## Problem to work on
Copy out all the records below in full. Change only the click coordinates in the answers by multiplying each one by 0.2 and rounding it to a whole number, with halves rounded up, and leave out the pictures.

>> begin

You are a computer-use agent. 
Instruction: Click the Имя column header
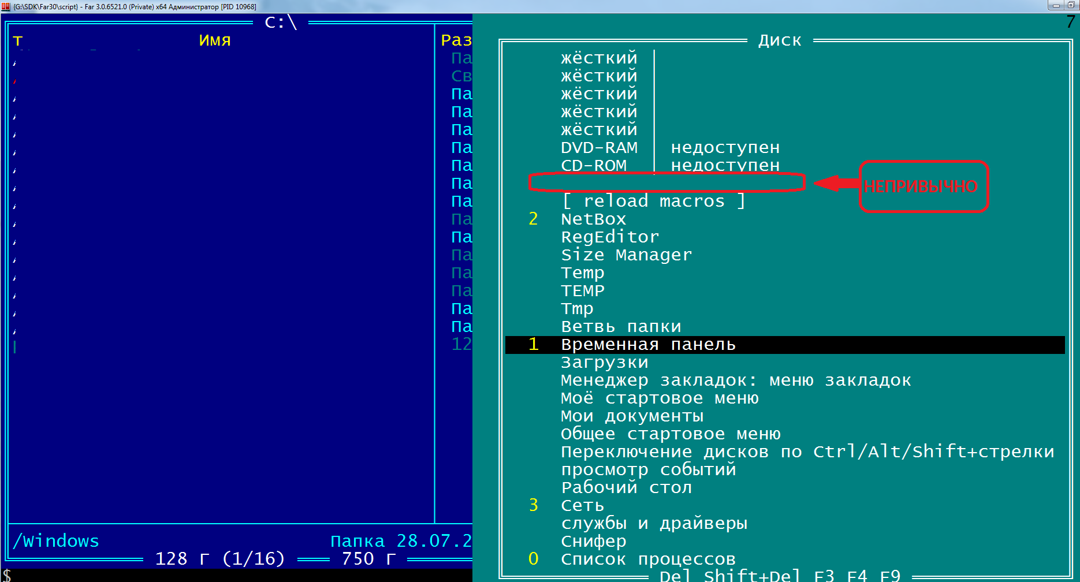pyautogui.click(x=214, y=40)
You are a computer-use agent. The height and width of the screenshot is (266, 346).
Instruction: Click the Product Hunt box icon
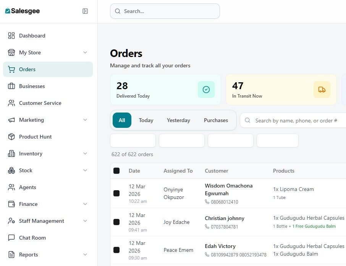tap(11, 137)
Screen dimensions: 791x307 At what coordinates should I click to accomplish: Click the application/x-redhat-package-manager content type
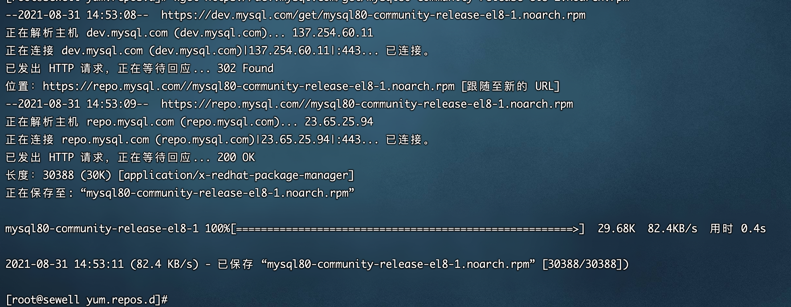236,175
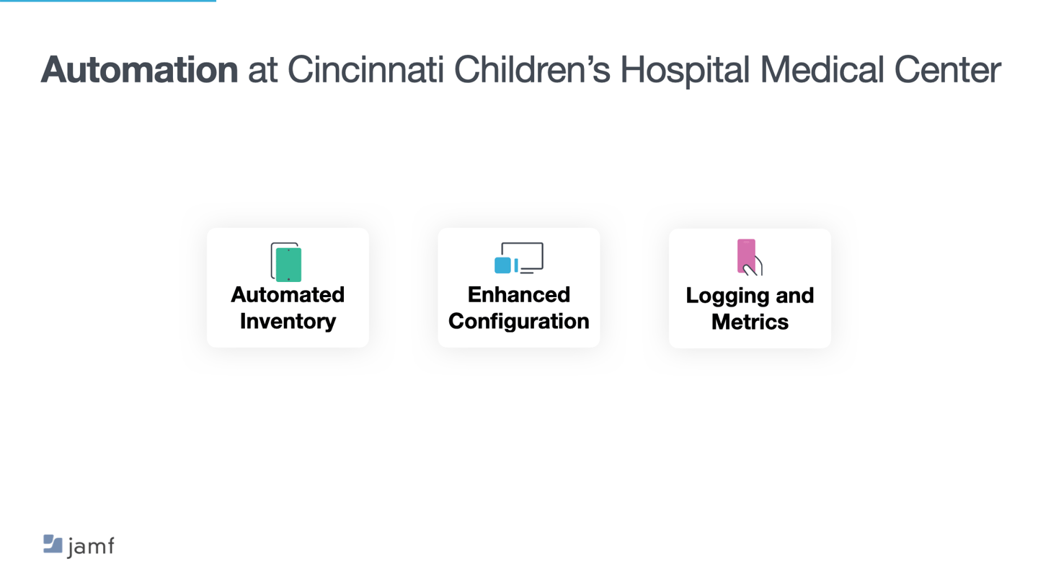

>> end

## Answer to the exercise
You are a computer-use agent. 
Instruction: Click the Имя column header
pyautogui.click(x=43, y=8)
You are a computer-use agent. The height and width of the screenshot is (266, 346).
Instruction: Click the Product Hunt box icon
tap(2, 27)
Screen dimensions: 791x307 At what coordinates should I click to accomplish: Click the application/x-redhat-package-manager content type
47,35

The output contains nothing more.